It was another up-and-down week for the markets, though it was nothing compared to last week’s epic seesaw.
On Tuesday, the Dow Jones Industrial Average lost 469.68 points, or 2.8%. The Nasdaq Composite Index sank 140.41 points, or 2.9%. The S&P 500 plunged 58.33 points, or 3%.
Wednesday’s tally: Dow up 1.8%, Nasdaq up 2.5%, S&P 500 up 1.8%.
The Tuesday dip once again had a Chinese connection, although this time with a South Korean twist. China’s manufacturing sector posted its worst monthly contraction in three years in August, while South Korean exports declined 14.7% for the month – due in large part to weak Chinese demand.
Stocks dipped in Friday trading after the U.S. Bureau of Labor Statistics reported that 173,000 jobs were added in August. Although the figure was below economists’ prediction of 220,000 nonfarm payrolls, the unemployment rate fell from 5.3% to 5.1% – the lowest level since 2008.
Some pundits claimed that the jobs report supports the case for the Federal Reserve raising interest rates at its September policy meeting, while others chimed in with opposite predictions.
So, as has been the case all summer, the jury is still out on a Fed rate hike. But one thing is clear: Market volatility is back, and it doesn’t seem like it will depart anytime soon.
Breakfast for Lunch
One of the more intriguing news items of the week was McDonald’s (NYSE: MCD) decision to finally offer all-day breakfast, starting Oct. 6.
The past reluctance on McDonald’s part to mimic traditional roadside diner 24/7 menus was based on simple economics. It’s expensive to modify the assembly line so that Big Macs and Egg McMuffins can be cooked simultaneously. Currently, restaurant operators swap out cooking equipment during the transition from breakfast to lunch.

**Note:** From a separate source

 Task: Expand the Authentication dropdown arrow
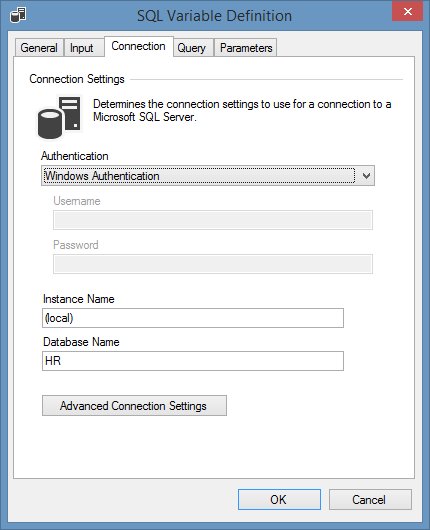click(366, 176)
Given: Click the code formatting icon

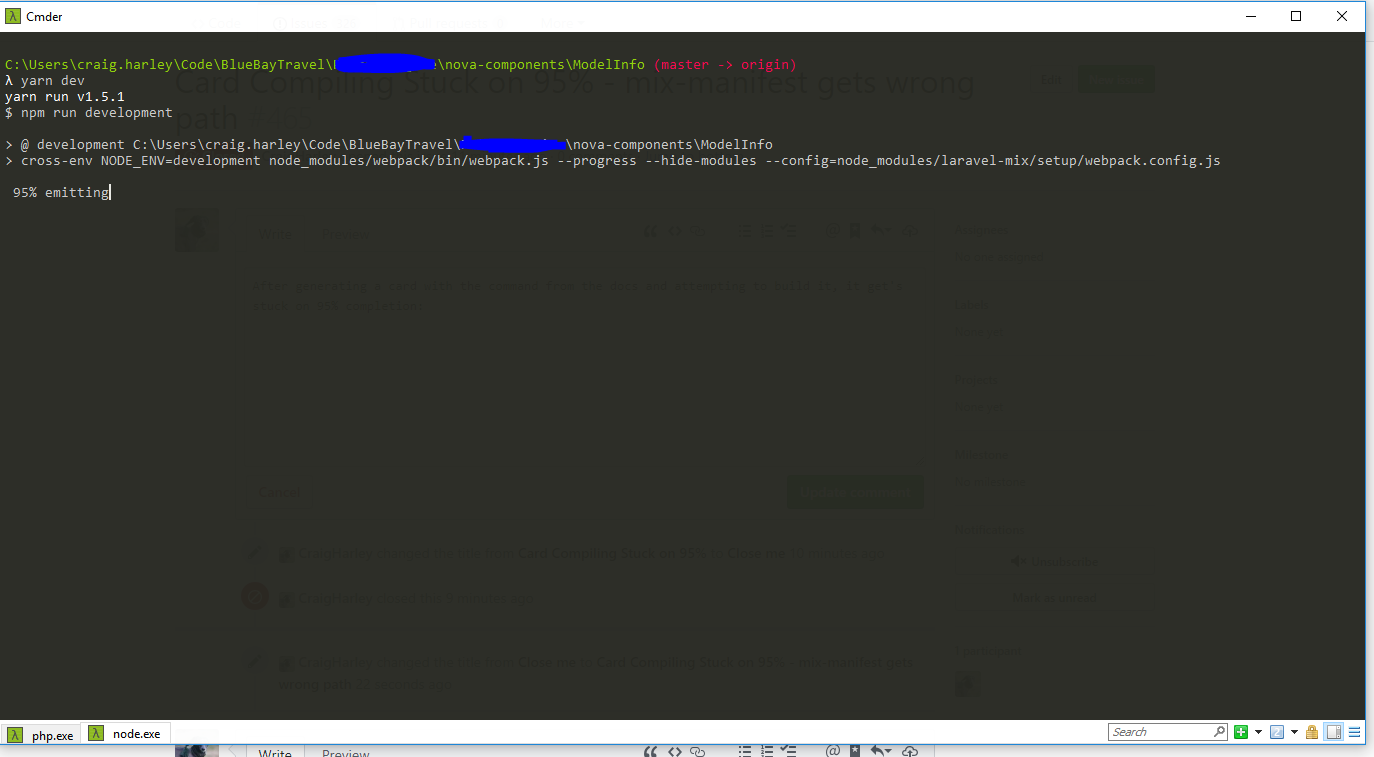Looking at the screenshot, I should (x=675, y=750).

There’s also no guarantee that all-day breakfast will actually be popular, although franchisees voted overwhelmingly in favor of the change, and the company has stated that market testing that began six months ago has shown unspecified sales increases.

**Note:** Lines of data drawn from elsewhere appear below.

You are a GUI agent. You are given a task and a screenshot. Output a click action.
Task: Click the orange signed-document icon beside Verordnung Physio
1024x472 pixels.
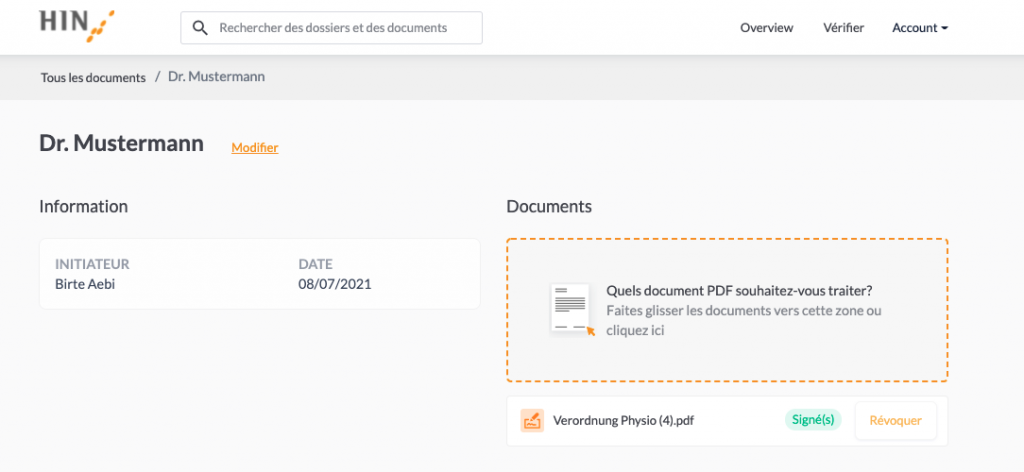coord(532,420)
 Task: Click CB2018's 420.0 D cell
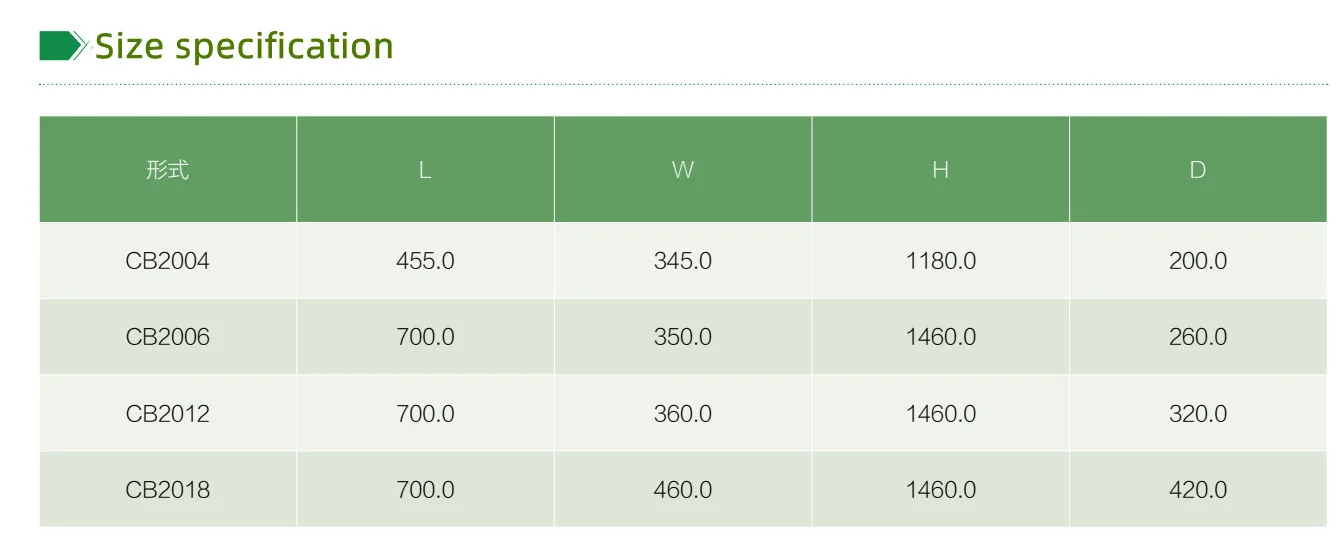pyautogui.click(x=1198, y=490)
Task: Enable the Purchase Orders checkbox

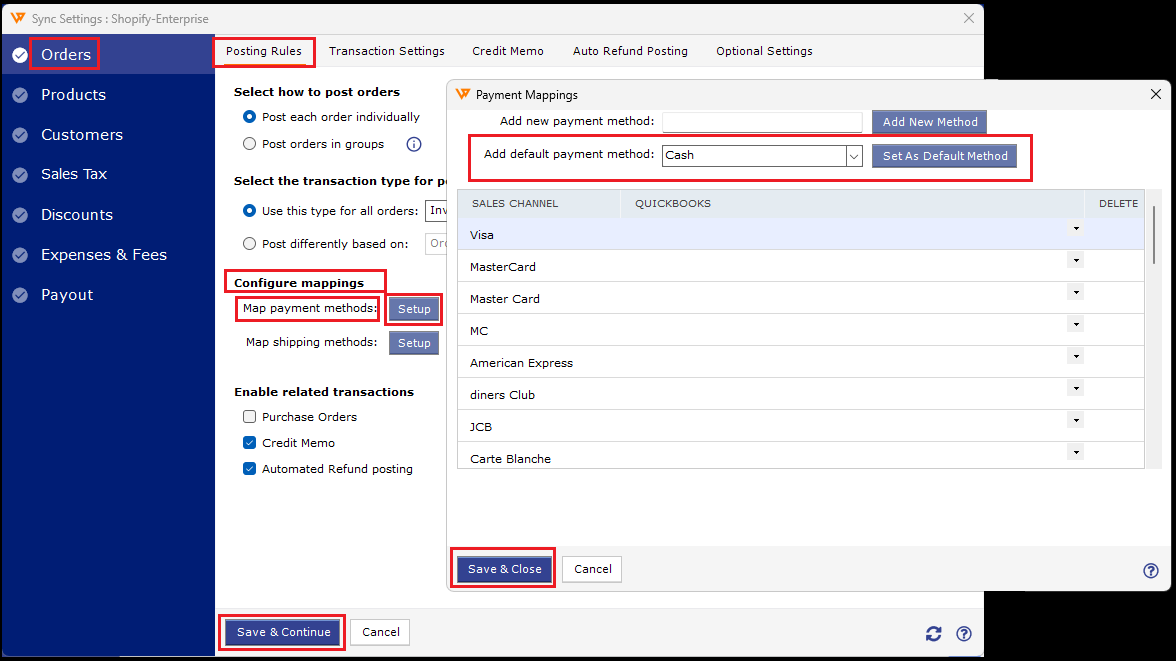Action: coord(250,417)
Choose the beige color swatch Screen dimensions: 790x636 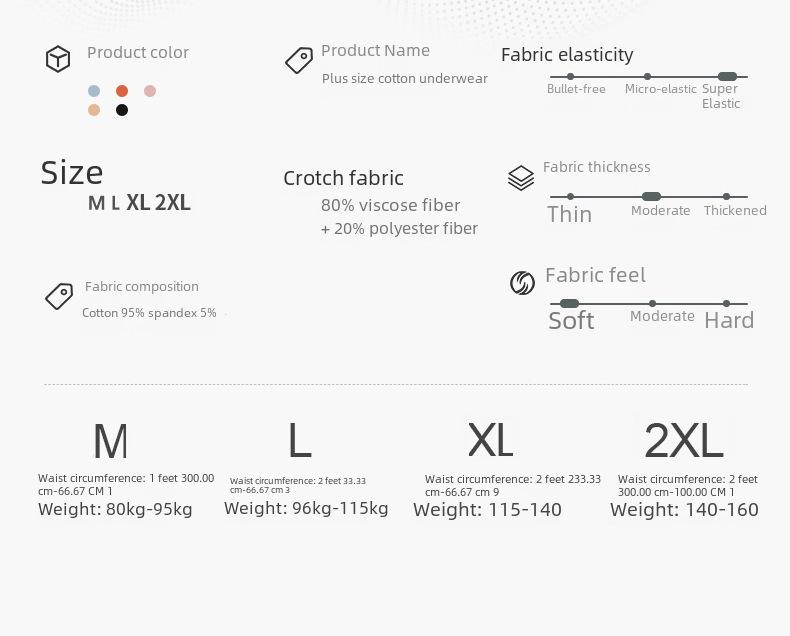[x=94, y=110]
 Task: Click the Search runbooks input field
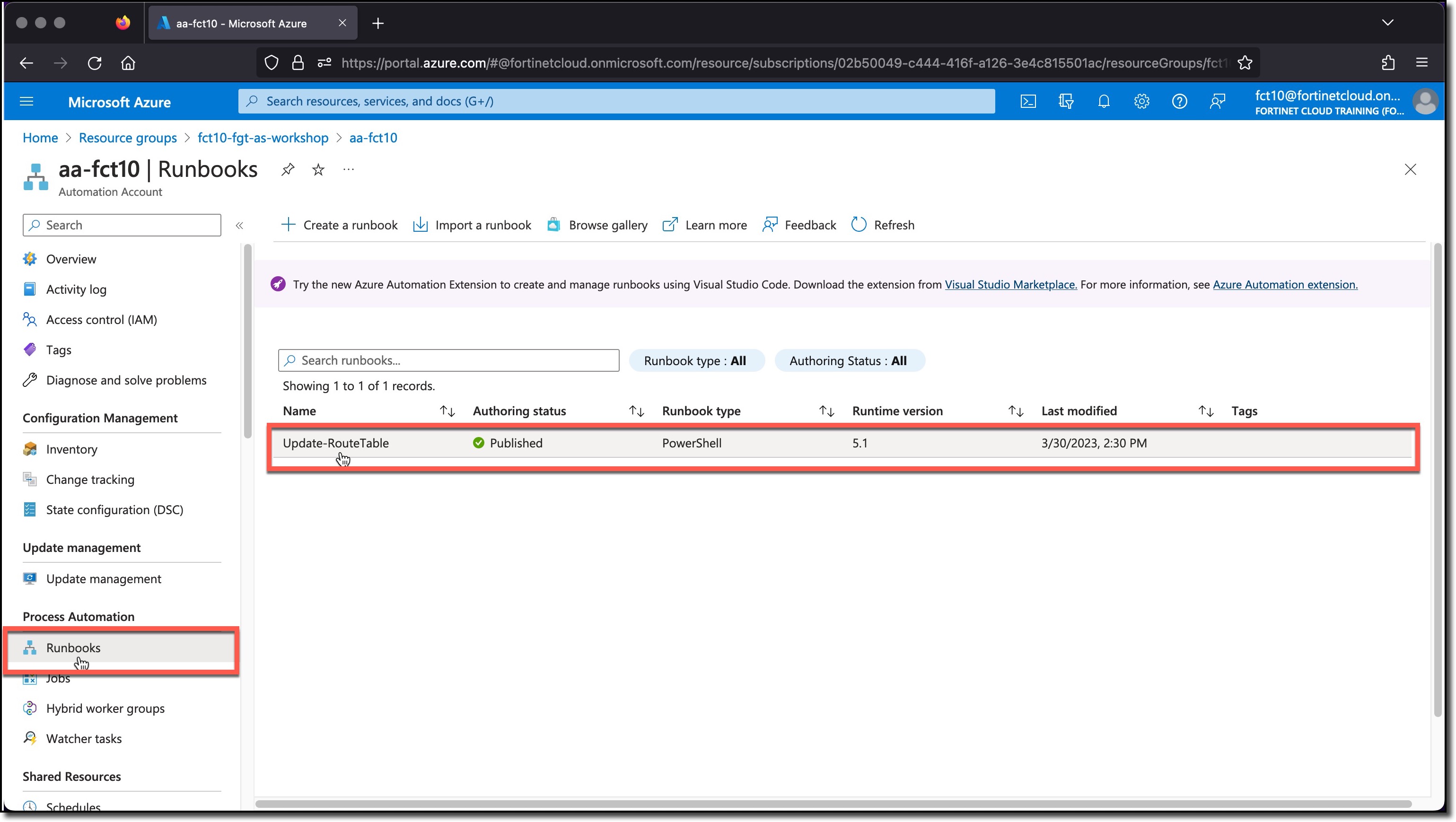(x=448, y=360)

McDonald’s could certainly use a breakfast boost. In 2014, the company’s net income fell 15% on a 2.4% revenue decline.
Still, despite all the doom and gloom about McDonald’s nearly three-year sales slump and the threat from fast-casual burger upstarts like Shake Shack (NYSE: SHAK) and Smashburger, McDonald’s stock is essentially flat year-to-date, despite the recent market turmoil.
The breakfast blitz is certainly the boldest step yet in McDonald’s much-discussed and long-awaited turnaround plan under new CEO Steve Easterbrook.

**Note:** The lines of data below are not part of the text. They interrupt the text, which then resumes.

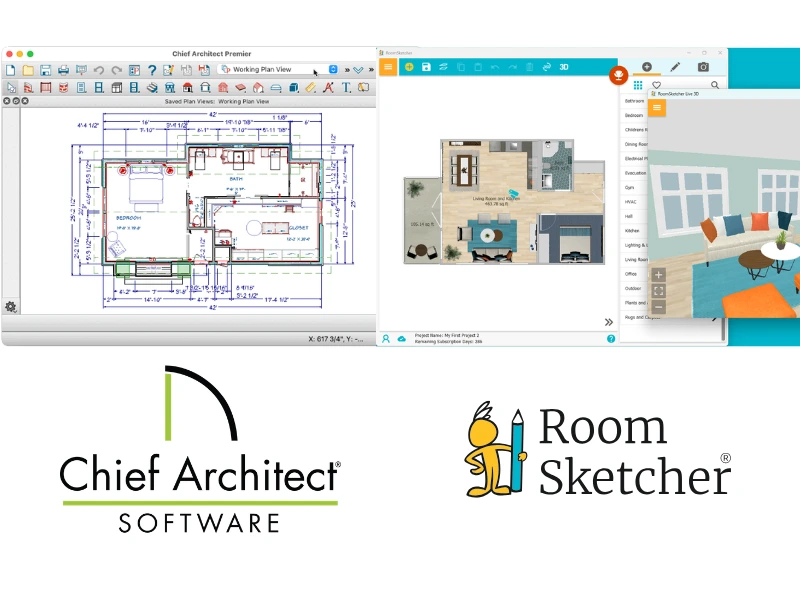
Task: Toggle the favorites heart in RoomSketcher panel
Action: (656, 85)
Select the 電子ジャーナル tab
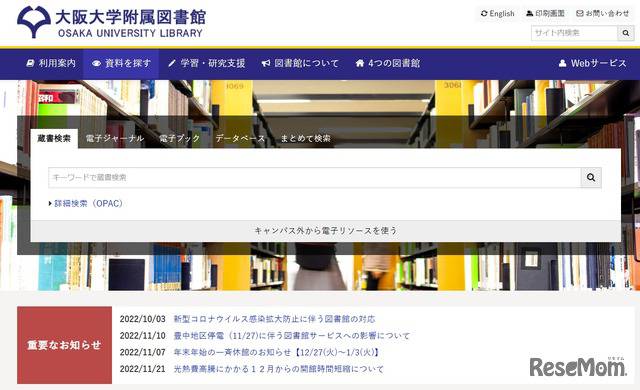640x390 pixels. (115, 139)
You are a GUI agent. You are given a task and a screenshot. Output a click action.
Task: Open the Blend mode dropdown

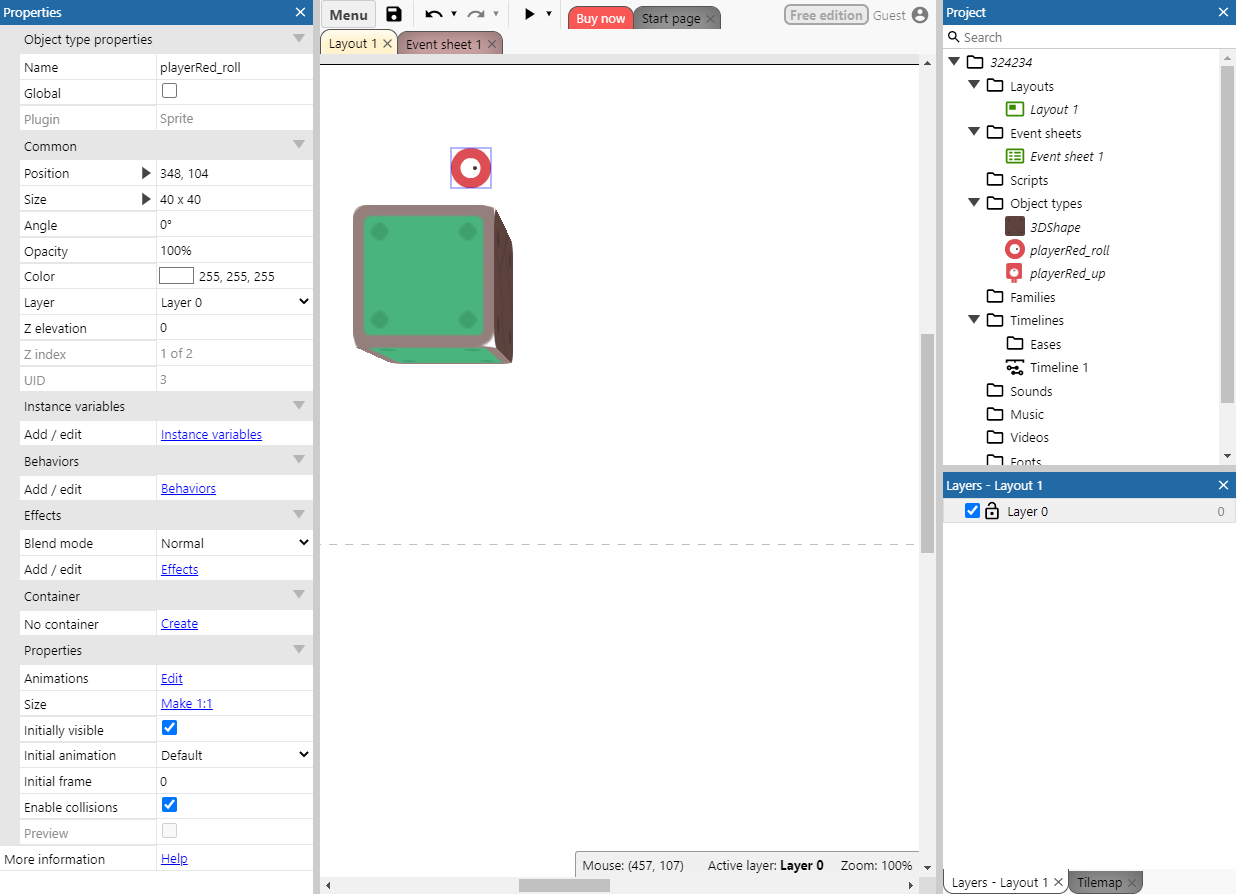click(234, 542)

Here are some of my favorite Wyatt Investment Research articles from the week:
Top 5 Dividend Increases for September – On the surface, September appears to be an unexciting month for dividend seekers. Sure, dividend champs like PepsiCo (NYSE: PEP), Merck & Co. (NYSE: MRK) and Coca-Cola (NYSE: KO) are all paying dividends in September, but they’re not actually upping their payments. Instead, it’s the underrated stocks that are offering to pay you more.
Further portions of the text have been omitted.